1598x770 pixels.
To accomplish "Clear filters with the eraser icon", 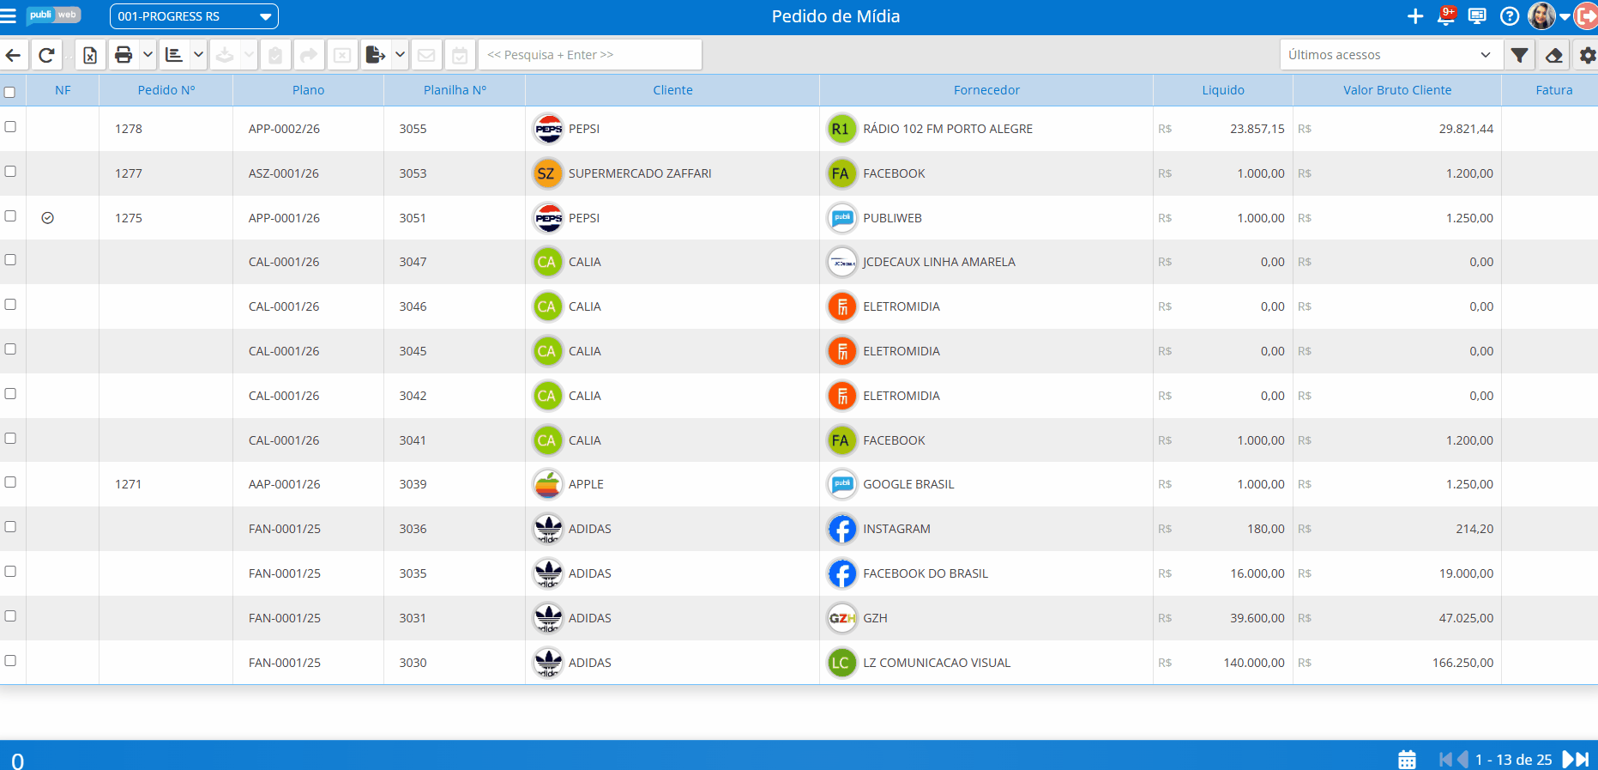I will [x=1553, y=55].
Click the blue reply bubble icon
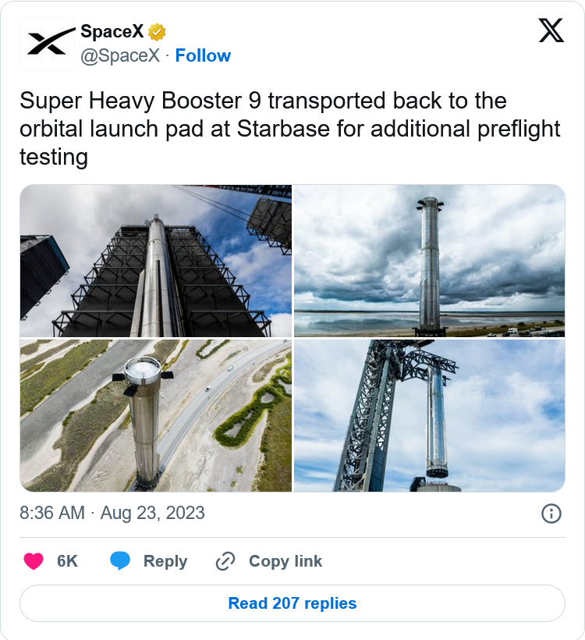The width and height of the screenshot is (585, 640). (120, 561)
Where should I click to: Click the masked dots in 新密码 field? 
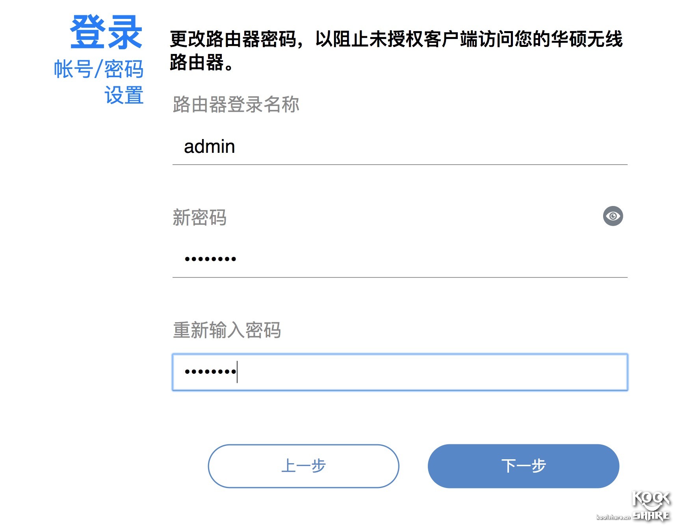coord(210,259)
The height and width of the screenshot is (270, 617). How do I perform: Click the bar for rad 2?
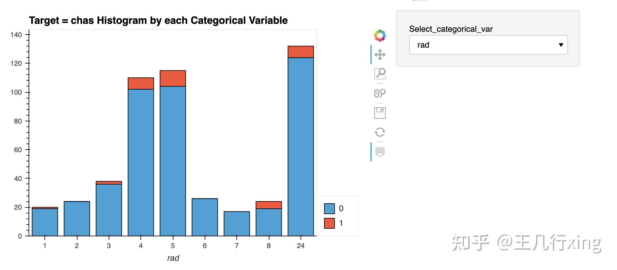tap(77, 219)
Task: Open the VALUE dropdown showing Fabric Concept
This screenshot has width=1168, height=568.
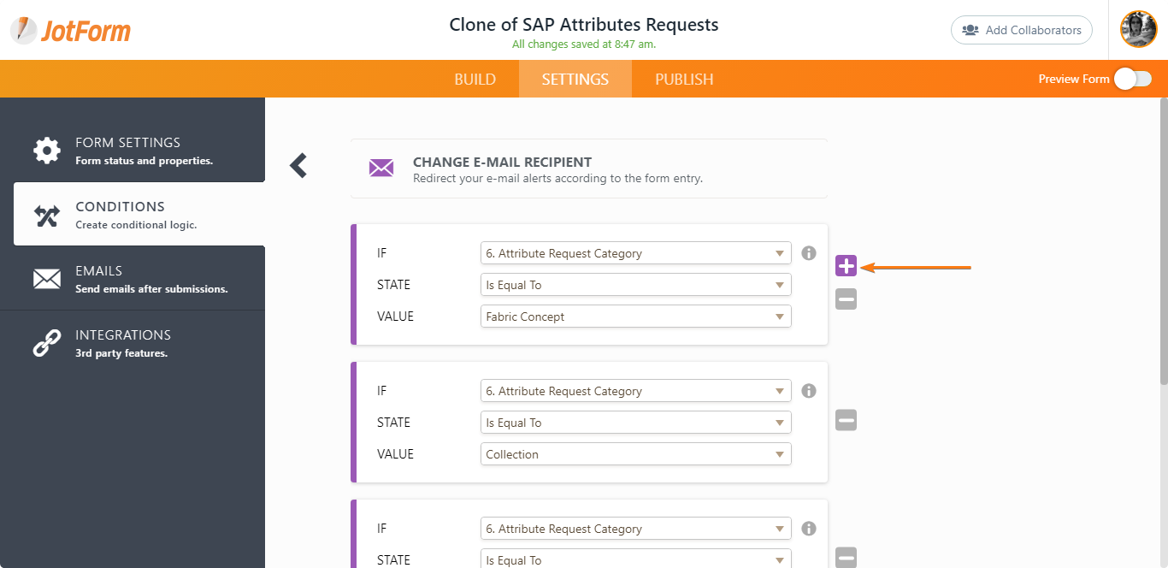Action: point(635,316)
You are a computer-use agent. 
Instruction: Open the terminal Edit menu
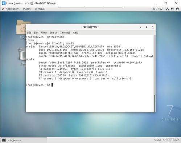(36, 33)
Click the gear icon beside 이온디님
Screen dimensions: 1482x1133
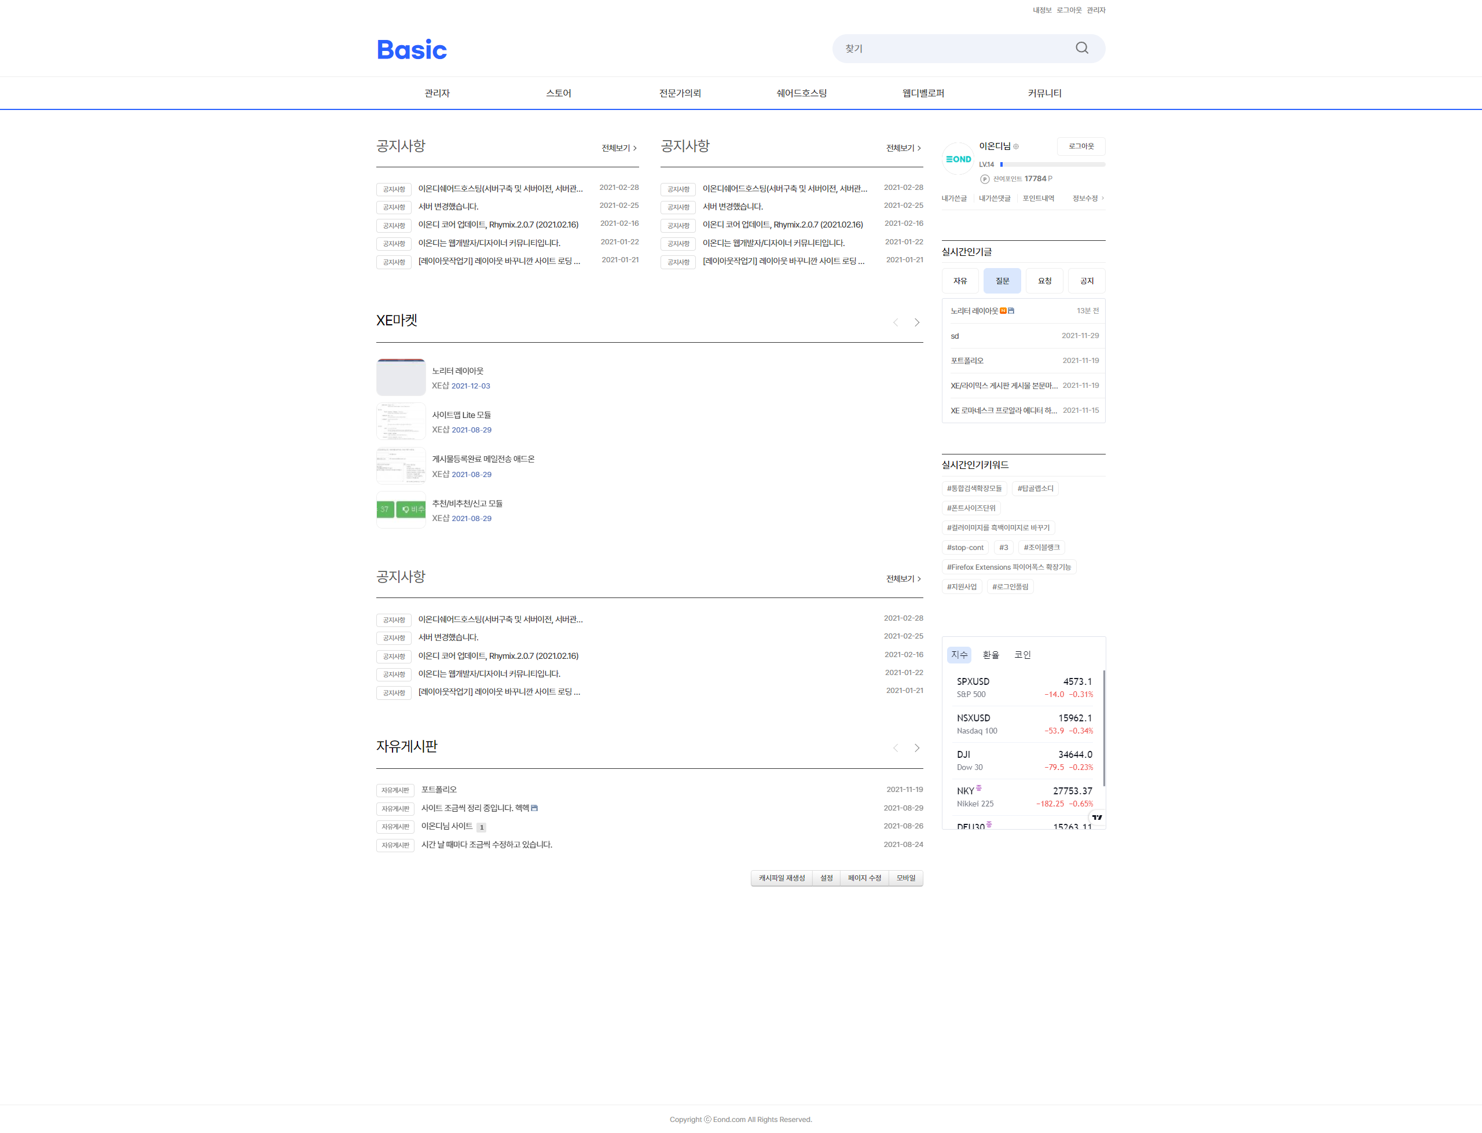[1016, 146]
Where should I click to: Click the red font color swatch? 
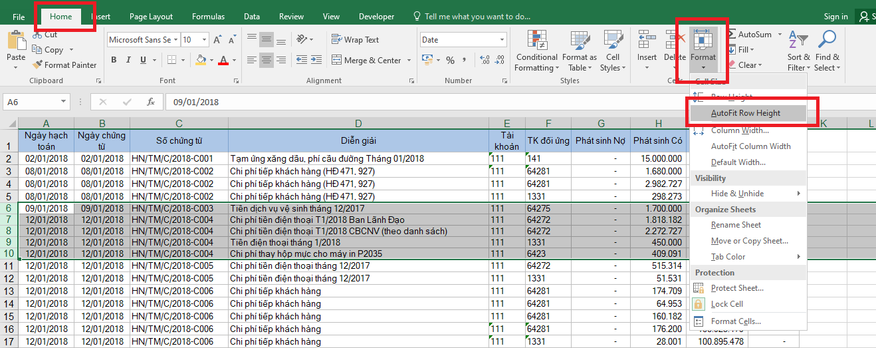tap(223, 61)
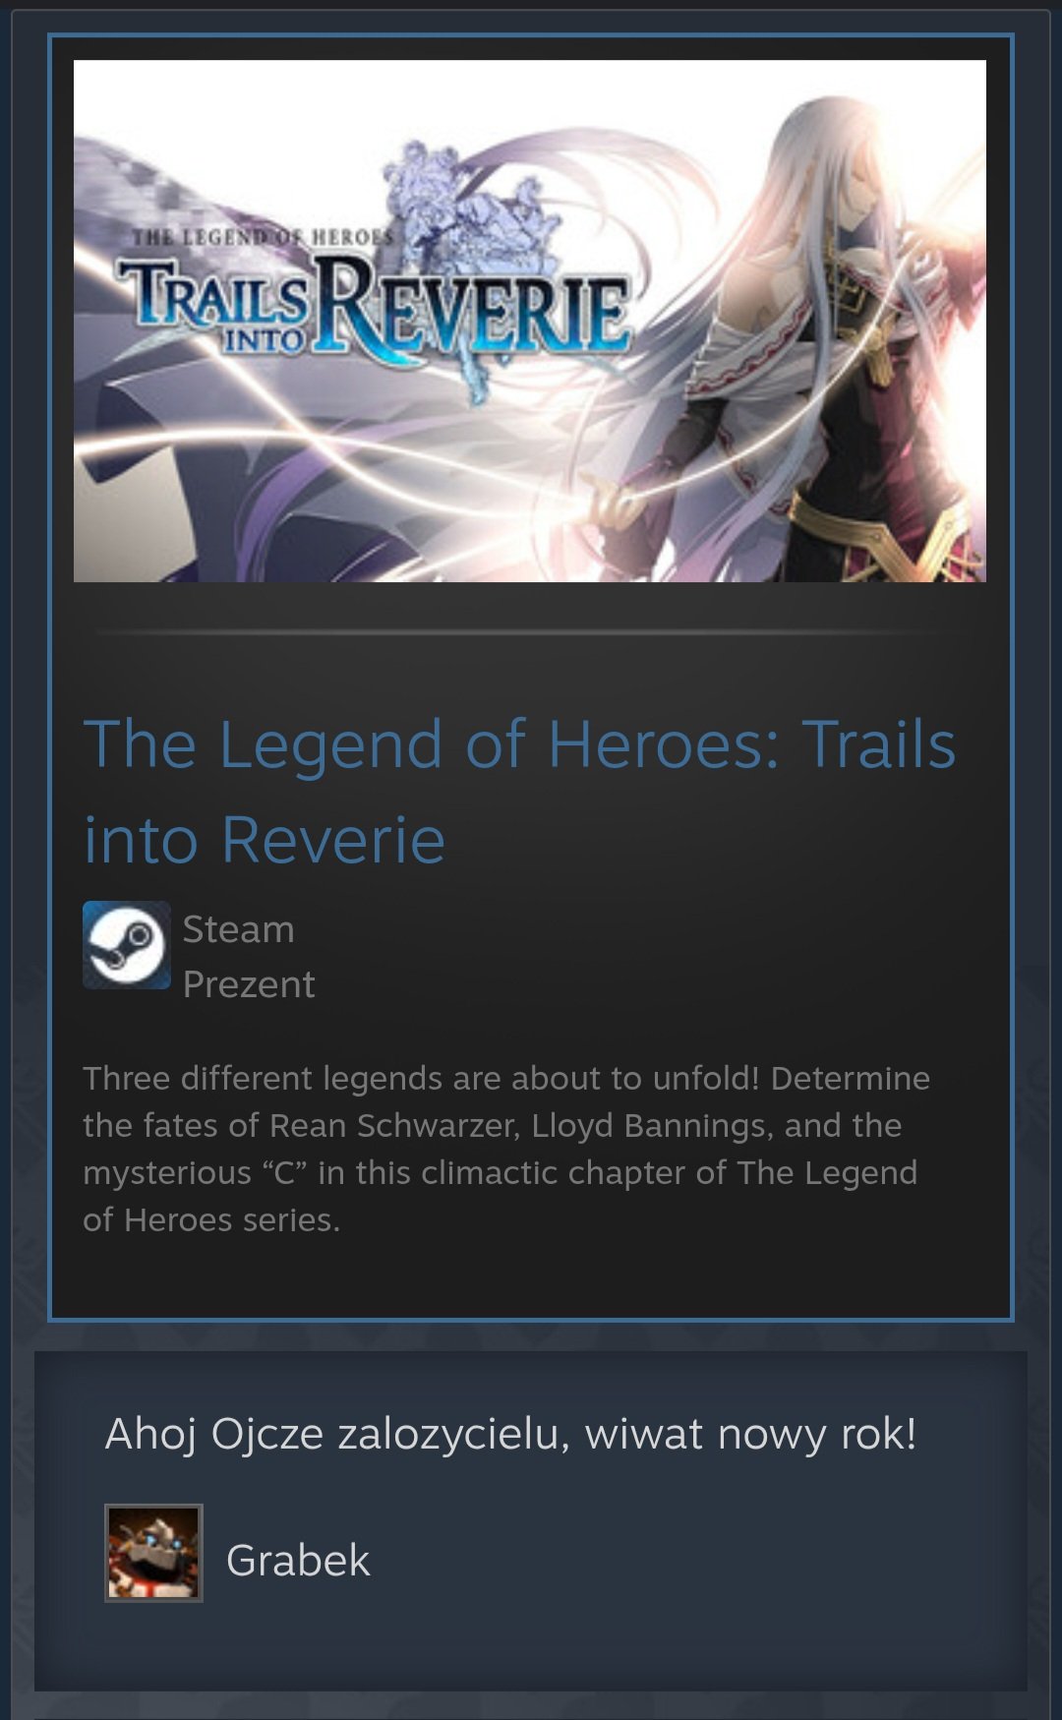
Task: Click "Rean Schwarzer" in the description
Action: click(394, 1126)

=== WHAT NEEDS TO BE DONE ===
Please reproduce, word for word, only the lines from the line that holds "Where should I click to: Click the masked" through the final line of the entries above, omitting any pictures.

=== REPLY ===
Where should I click to: Click the masked dots in 新密码 field? 
coord(210,259)
The height and width of the screenshot is (270, 617). How do I perform: Click the bar for rad 2?
tap(77, 219)
Task: Open the VALUE dropdown showing Fabric Concept
This screenshot has width=1168, height=568.
Action: point(635,316)
You are a computer-use agent. 
Instruction: Open the terminal Edit menu
(36, 33)
Click the gear icon beside 이온디님
Screen dimensions: 1482x1133
[1016, 146]
Where should I click to: Click the red font color swatch? 
tap(223, 61)
Task: Click "Rean Schwarzer" in the description
Action: click(394, 1126)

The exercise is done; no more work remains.